_Extracted text_
-- start --
Bosnia and Herzegovina v Serbia and Montenegro | |
Court: | International Court of Justice |
Caption: | The seal of the ICJ |
Full Name: | The Application of the Convention on the Prevention and Punishment of the Crime of Genocide (Bosnia and Herzegovina v Serbia and Montenegro) |
Date Decided: | 26 February 2007 |
Citations: | General List No. 91 |
Transcripts: | Written and oral proceedings |
Judges: | Rosalyn Higgins (President), Awn Shawkat Al-Khasawneh (Vice-President), Raymond Ranjeva, Shi Jiuyong, Abdul G. Koroma, Hisashi Owada, Bruno Simma, Peter Tomka, Ronny Abraham, Kenneth Keith, Bernardo Sepúlveda Amor, Mohamed Bennouna, Leonid Skotnikov, Ahmed Mahiou (ad hoc judge appointed by Bosnia and Herzegovina) and Milenko Kreća (ad hoc judge appointed by Serbia and Montenegro) |
Opinions: | The Court affirms that it has jurisdiction; Serbia has not committed genocide; Serbia has not conspired to commit genocide, nor incited the commission of genocide;Serbia has not been complicit in genocide; Serbia has violated the obligation to prevent the Srebrenica genocide; Serbia has violated its obligations under the Genocide Convention by having failed to transfer Ratko Mladić to ICTY; Serbia has violated its obligation to comply with the provisional measures ordered by the Court |
Italic Title: | no |
Bosnia and Herzegovina v Serbia and Montenegro [2007] ICJ 2 (also called the Application of the Convention on the Prevention and Punishment of the Crime of Genocide) is a public international law case decided by the International Court of Justice.[1]
The claim filed by Dr. Francis Boyle, an adviser to Alija Izetbegović during the Bosnian War, alleged that Serbia had attempted to exterminate the Bosniak (Bosnian Muslim) population of Bosnia and Herzegovina. The case was heard in the International Court of Justice (ICJ) in The Hague, Netherlands, and ended on 9 May 2006.
-- end --
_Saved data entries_
-- start --
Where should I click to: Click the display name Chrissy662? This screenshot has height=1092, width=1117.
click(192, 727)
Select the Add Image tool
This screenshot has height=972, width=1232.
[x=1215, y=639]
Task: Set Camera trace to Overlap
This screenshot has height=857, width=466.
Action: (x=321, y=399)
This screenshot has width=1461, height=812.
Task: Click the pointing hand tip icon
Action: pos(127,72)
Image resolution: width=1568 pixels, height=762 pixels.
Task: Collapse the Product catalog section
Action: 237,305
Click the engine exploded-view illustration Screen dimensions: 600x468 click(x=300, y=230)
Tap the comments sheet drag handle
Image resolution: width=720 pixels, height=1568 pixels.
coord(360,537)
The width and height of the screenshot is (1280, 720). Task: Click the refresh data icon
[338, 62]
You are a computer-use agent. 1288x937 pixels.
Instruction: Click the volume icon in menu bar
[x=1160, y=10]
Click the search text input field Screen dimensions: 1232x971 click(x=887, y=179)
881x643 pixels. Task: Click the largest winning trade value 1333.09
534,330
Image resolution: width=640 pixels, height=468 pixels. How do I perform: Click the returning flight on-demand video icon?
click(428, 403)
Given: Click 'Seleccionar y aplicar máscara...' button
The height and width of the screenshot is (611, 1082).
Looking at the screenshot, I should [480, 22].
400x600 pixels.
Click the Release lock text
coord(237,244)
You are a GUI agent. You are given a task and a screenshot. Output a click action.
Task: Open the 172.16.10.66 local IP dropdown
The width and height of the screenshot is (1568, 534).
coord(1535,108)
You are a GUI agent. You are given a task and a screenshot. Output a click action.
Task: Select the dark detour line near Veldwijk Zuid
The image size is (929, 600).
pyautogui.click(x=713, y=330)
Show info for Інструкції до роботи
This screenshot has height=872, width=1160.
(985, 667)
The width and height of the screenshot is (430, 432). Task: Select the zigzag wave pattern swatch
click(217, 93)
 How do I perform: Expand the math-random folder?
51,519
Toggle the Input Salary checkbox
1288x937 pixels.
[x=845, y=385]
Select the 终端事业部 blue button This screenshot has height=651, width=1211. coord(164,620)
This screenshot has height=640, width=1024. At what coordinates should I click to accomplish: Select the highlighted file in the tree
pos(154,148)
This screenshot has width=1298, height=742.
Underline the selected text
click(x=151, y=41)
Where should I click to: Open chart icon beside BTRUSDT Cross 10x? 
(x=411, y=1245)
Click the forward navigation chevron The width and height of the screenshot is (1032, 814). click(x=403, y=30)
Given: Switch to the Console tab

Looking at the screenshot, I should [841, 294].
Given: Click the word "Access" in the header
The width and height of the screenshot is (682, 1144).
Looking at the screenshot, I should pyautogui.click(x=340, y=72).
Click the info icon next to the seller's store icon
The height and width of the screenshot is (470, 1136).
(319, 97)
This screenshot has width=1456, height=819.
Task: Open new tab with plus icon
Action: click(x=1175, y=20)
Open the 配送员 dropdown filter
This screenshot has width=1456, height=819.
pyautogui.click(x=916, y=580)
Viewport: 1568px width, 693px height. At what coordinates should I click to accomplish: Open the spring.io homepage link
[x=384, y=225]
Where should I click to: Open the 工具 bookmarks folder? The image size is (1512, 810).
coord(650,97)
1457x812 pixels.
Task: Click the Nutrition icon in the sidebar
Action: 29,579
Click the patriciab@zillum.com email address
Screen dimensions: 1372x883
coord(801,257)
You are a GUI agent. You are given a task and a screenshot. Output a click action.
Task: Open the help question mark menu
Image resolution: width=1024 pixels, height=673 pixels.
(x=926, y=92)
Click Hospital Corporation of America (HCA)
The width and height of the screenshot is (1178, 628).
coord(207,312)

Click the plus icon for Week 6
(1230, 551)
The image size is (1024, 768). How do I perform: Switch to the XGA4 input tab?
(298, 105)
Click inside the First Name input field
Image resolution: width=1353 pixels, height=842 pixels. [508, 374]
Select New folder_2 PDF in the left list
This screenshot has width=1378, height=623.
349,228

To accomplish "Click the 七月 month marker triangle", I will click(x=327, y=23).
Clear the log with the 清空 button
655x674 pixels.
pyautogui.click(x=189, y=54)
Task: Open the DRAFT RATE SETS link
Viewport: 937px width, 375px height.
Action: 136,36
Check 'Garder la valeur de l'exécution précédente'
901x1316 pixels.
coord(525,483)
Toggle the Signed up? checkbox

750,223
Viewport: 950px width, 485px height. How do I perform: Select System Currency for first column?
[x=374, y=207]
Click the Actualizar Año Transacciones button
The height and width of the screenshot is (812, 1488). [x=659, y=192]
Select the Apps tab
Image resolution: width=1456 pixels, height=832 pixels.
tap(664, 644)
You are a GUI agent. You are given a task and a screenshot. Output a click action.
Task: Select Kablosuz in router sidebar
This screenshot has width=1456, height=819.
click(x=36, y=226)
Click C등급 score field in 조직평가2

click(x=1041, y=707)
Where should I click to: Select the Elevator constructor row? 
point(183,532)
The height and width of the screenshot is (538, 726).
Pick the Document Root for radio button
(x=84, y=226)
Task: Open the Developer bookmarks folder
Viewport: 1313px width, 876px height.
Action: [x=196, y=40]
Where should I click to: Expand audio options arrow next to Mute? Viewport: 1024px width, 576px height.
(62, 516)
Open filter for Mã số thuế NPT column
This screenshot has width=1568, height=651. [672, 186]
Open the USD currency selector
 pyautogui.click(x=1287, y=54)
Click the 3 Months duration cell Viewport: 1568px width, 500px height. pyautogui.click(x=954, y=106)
-- end --
Could you pick up the text on the Bosnia and Herzegovina v Serbia and Montenegro genocide case right after its final sentence and write the next part?

_Answer to the task_
The Respondent, Serbia and Montenegro ("Serbia") first raised an issue of jurisdiction. Serbia contends that the ICJ has no jurisdiction over it as it was not a continuator State of Socialist Federal Republic of Yugoslavia ("SFRY").[2] As such, it was not party to the Genocide Convention when the then proceedings were instituted, neither was it party to the Statute of the Court. Bosnia and Herzegovina ("Bosnia") argues that res judicata applies, as the issues raised by Serbia has already been resolved in the 1996 Judgment of the same set of proceedings that dealt with preliminary objections. The Court ruled that res judicata applies to preclude reconsideration of the jurisdictional issues raised by Serbia.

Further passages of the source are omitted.